WORK INSTRUCTION » Look through the data below. Pick out the lines holding the string "agent".

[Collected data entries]
>>>
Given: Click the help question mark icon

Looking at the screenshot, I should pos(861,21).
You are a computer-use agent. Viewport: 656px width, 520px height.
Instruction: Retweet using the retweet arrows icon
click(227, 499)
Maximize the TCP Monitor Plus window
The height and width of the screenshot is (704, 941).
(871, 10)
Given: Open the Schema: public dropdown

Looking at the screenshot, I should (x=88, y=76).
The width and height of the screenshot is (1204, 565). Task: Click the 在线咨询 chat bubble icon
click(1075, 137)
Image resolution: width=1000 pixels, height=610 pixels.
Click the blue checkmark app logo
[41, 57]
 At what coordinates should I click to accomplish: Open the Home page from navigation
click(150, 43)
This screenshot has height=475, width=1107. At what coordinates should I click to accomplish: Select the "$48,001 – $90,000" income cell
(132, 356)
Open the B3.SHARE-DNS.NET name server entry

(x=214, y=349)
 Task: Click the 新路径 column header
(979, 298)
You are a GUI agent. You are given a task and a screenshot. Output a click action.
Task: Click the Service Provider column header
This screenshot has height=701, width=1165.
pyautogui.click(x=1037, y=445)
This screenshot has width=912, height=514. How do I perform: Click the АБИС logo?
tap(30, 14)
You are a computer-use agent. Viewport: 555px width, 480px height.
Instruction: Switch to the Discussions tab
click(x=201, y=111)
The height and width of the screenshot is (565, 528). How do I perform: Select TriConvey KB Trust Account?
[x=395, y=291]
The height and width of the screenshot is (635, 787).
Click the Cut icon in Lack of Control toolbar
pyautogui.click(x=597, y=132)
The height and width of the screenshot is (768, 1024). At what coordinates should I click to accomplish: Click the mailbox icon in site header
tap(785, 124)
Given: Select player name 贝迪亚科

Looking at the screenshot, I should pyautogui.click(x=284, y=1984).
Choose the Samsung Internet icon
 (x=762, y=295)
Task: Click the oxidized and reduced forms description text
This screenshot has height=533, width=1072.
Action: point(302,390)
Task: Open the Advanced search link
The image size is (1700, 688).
<<<
EXERCISE RESULT »
You are a computer-use agent. Viewport: 656px width, 520px height.
You are a GUI agent. You are given a task and a screenshot. Output a click action.
You are a computer-use agent. Viewport: 555px width, 480px height.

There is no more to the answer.